Namun karena yang dibangun adalah masjid, melanggar aturan tak apa. Jangan samakan dengan masyarakat Sunda Wiwitan. Meski pun mau membangun di tanah milik sendiri, dan sudah mempunyai IMB pula. Karena yang dibangun adalah makam leluhur mereka, juga khusus bagi masyarakat Cisantana (penganut agama Sunda Wiwitan, yang ditolak penguburannya di makam-makam umum yang mulai beragama).

Di mana negara hadir? Negara sedang sibuk membahas RUU-HIP menjadi BIP. Di mana pemerintah hadir? Apakah Jokowi akan menelpon LBP pagi-pagi, agar barang-barang impor, agama juga, tak boleh beriklan di platform digital, yang mestinya untuk UMKM semacam Sunda Wiwitan, Kaharingan, Sapta Darma, Buddha Jawi Wisnu, dan seabregnya?

Sebagaimana tindakan orang yang gampang mengatasnamakan Tuhan, sembari mengentuti. Maka perilaku para pengikut Nabi Muhammad pun di sisi lain, sebatas legitimasi. Apalagi legitimasi diktator majoritas. Jangankan menginterpretasikan Piagam Madinah, yang dikeluarkan Nabi Muhammad tahun 622. Membaca pun bisa jadi belum pernah. Lha wong cucu nabi saja, dibunuh dengan sadis dan penuh kebencian.

Ajaran bagaimana majoritas musti melindungi minoritas, hanyalah ujaran belaka. Artinya, ajaran macan ompong. Dan senyampang itu, negara justeru ikut-ikutan melakukan perampokan. Sehingga pagi-pagi, di masa pandemi, Jokowi perlu menelpon LBP, soal platform digital itu? Mungkin itu lebih penting? Karena toh Sheik Mohammed bin Zayed Nahyan, Pangeran Abu Dhabi dari Uni Emirat Arab, telah menghadiahinya masjid, yang bakal menjadi masjid terindah di dunia, dari kawasan Gilingan, Solo.

Omong kosong dengan pemerintahan Jokowi ini.
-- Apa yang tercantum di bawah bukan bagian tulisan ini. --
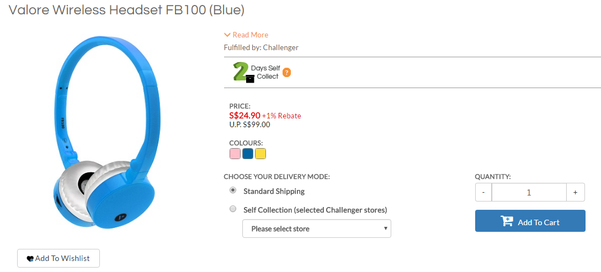Open the Please select store dropdown
The height and width of the screenshot is (272, 601).
click(316, 229)
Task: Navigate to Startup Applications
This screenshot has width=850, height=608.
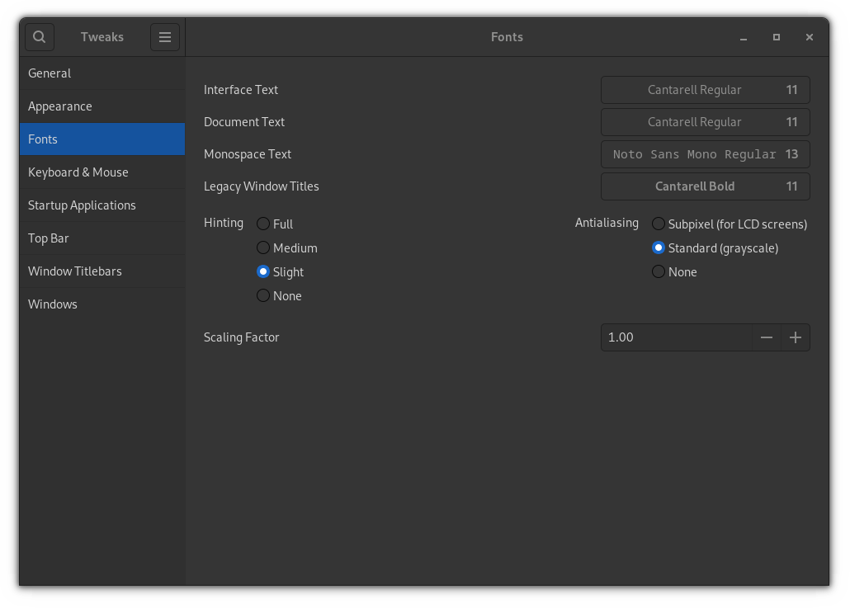Action: tap(83, 205)
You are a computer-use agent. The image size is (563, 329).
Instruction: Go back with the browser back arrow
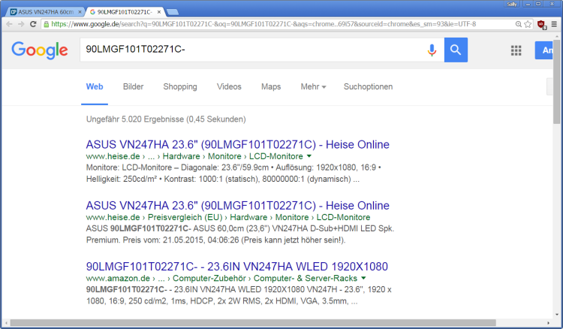[x=8, y=24]
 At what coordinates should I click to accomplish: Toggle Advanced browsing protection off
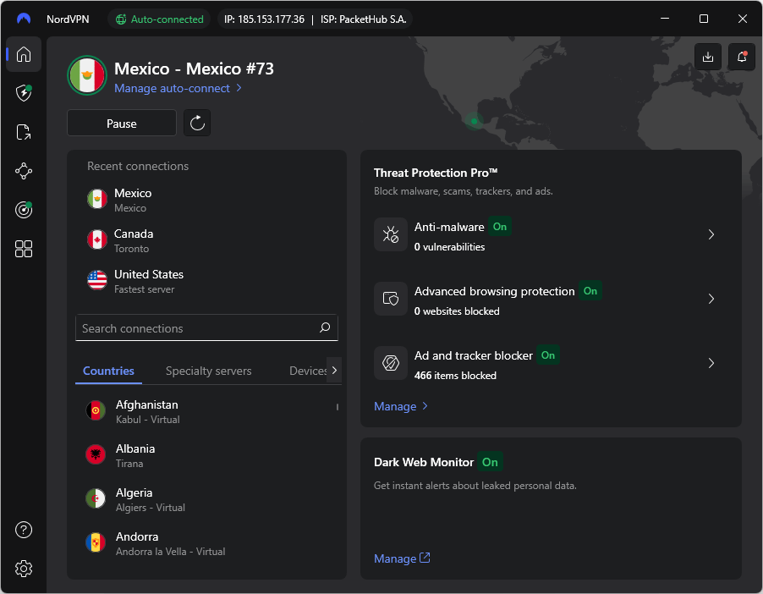[590, 291]
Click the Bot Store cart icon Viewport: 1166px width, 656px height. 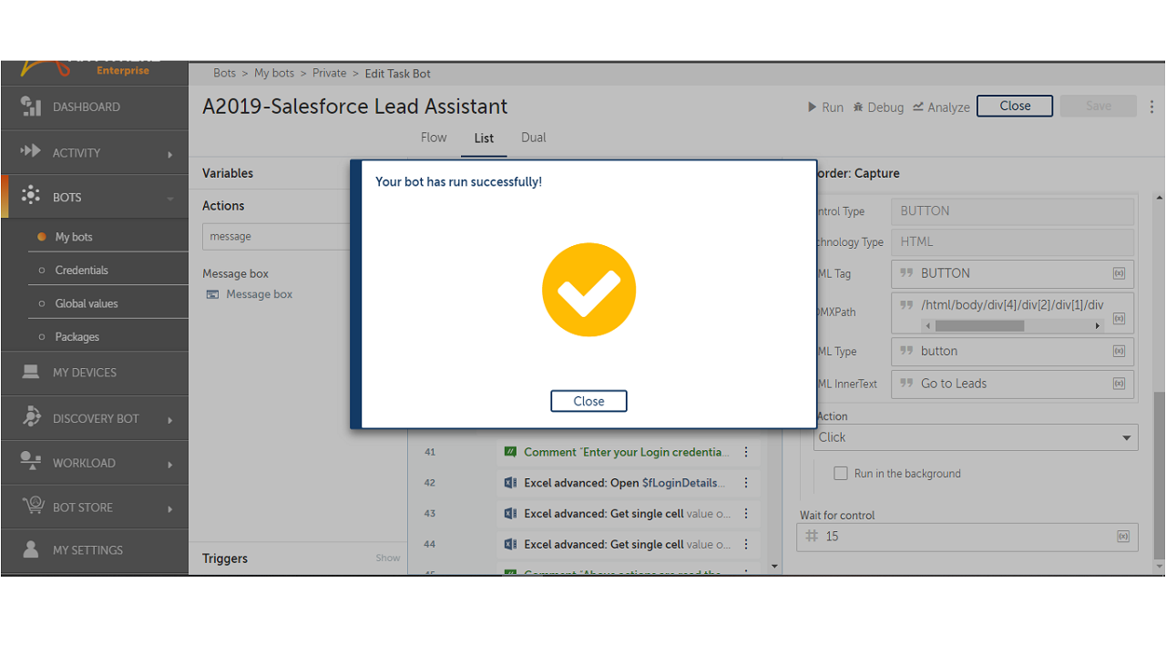33,506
Karena kebanyakan hanya bisa menuding klepon ngecrot di dalam dan di luar. Hanya sekedar mendefinisikan sebagai war of mouth. Apalagi kalau basis analisisnya hanya grafik dan jejak digital dingin. Hanya melihat dagangan klepon dan kurma semata. Doktor sosiologi lulusan S69 dari luar negeri sekali pun, tewas dilampaui programmer IT.

Sama sekali tak bisa membacai, bagaimana isi klepon juga bisa nggleges. Melekat dan meleleh, nempel di lidah. Perlahan menyusuri tenggorokan. Masuk ke perut sebagai inti keyakinan imanensi. Dan silakan berperang melawan angin di bumi karuhun Nusantara ini. Sampai kita dapatkan Presiden yang tegak lurus dengan UUD 1945 dan Pancasila.